O ex-comissário da FDA, Scott Gottlieb respondeu a LaVito no Twitter para explicar que a FDA apoia a redução de danos para pessoas que fumam, e que o CDC “sempre foi mais cético.” O repórter pode ter exposto as diferenças, disse ele.
Dois outros fabricantes disseram à Leafly que também têm vendido acetato de vitamina E para a indústria da cannabis: Constance Therapeutics da Califórnia e Mr. Extractor do Oregon, que fabricou um produto chamado Clear Cut. (A CEO da Constance Therapeutics recentemente escreveu uma defesa de seu produto CBD à base de vitamina E no LinkedIn, ao qual o cardiologista Konstantinos Farsalinos comentou.)
Honey Cut anunciou sua capacidade de diluir óleo de cannabis em até 75 por cento, de acordo com Downs. O site da empresa—que não listou endereço de contato ou número de telefone—está fora do ar desde a semana passada.
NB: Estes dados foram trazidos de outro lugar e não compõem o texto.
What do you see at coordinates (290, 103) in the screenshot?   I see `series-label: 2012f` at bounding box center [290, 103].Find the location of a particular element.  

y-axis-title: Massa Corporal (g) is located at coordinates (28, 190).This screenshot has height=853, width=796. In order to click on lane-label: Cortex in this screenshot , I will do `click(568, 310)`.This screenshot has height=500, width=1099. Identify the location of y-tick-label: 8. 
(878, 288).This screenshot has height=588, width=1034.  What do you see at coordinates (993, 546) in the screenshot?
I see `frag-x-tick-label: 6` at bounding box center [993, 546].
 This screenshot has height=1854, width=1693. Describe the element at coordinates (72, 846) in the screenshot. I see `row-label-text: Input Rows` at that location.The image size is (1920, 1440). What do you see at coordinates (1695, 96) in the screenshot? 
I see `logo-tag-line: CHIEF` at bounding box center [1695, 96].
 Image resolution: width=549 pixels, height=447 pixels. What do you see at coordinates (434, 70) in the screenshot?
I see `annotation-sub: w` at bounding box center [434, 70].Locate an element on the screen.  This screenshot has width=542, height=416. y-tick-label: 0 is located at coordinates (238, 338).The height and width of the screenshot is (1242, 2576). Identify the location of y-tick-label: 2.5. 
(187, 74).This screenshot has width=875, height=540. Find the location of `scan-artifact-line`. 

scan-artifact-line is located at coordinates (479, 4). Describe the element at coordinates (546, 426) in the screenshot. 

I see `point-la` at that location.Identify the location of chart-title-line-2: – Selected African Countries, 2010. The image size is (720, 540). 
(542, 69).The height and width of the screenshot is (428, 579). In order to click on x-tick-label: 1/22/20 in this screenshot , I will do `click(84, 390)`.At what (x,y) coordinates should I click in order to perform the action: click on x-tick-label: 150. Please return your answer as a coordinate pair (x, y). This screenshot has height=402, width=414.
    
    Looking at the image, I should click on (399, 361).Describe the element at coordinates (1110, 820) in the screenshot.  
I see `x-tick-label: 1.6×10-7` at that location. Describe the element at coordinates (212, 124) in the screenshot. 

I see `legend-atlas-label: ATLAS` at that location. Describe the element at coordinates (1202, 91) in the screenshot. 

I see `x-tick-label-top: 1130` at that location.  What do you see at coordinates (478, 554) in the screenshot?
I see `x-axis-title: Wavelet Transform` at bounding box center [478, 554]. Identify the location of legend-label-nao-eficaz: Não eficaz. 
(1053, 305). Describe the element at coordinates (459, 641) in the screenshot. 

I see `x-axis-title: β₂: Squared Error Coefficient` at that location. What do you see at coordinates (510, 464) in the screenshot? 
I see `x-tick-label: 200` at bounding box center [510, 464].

“Nós não vendemos [Uber Thick] para vaporizar, mas é para isso que alguns clientes o usam,” disse Jared McKinney da Floraplex a David Downs da Leafly em agosto. “Se isso seria ruim ou bom, não podemos dizer de nenhuma forma.” A empresa não mostra mais o Uber Thick em seu site. Downs disse que o CEO da Floraplex estimou que existem 50 milhões de cartuchos contendo óleo de vitamina E no mercado negro.
Drew Jones do Mr. Extractor disse à Leafly que acredita que 60 a 70 por cento dos cartuchos de vape de cannabis no país contêm acetato de vitamina E. Ele disse que a Oregon Liquor Control Commission (OLCC) sabia sobre e permitiu que ele usasse o diluente. A agência nega isso, dizendo à Leafly que Jones não é um titular de licença no estado e que o acetato de vitamina E não foi permitido intencionalmente em produtos de cannabis. Mas a substância não está proibida para uso em vaporizadores de óleo no Oregon—ou em qualquer outro lugar da costa oeste.
A pessoa que morreu no Oregon acredita-se que tenha comprado produtos de óleo de cannabis em um dispensário legal. Todos os outros casos conhecidos estão conectados a produtos comprados no mercado ilegal.
“Por causa da crise da doença relacionada ao vaping, a OLCC considerará tomar qualquer ação necessária para proteger a saúde do consumidor,” disse Mark Pettinger da OLCC, “incluindo o recall de produtos contaminados e banindo a inclusão de aditivos questionáveis em produtos de maconha que ameaçam a saúde humana e a segurança pública.”
De acordo com David Downs, não há regulamentos que impeçam o uso de acetato de vitamina E no óleo de cannabis em nenhum dos estados da costa oeste que permitem vendas regulamentadas de maconha recreativa. Mas fabricantes de cartuchos de vape já começaram a anunciar produtos sem aditivos. E o autor da Leafly prevê que as vendas de flores de cannabis crescerão e as vendas de canetas de vape irão diminuir nos próximos meses.
Enquanto isso, políticos anti-vaping ainda estão tentando confundir o vaping de nicotina com o óleo de THC contaminado que está matando pessoas. Na segunda-feira, o Senador de Illinois Dick Durbin tweeted que está instando a FDA a “proibir imediatamente todos os sabores e dispositivos de e-cigarro que não foram aprovados pela agência. Jovens e saudáveis estão ficando doentes e morrendo e o Comissário Interino da FDA tem o poder de fazer algo a respeito.”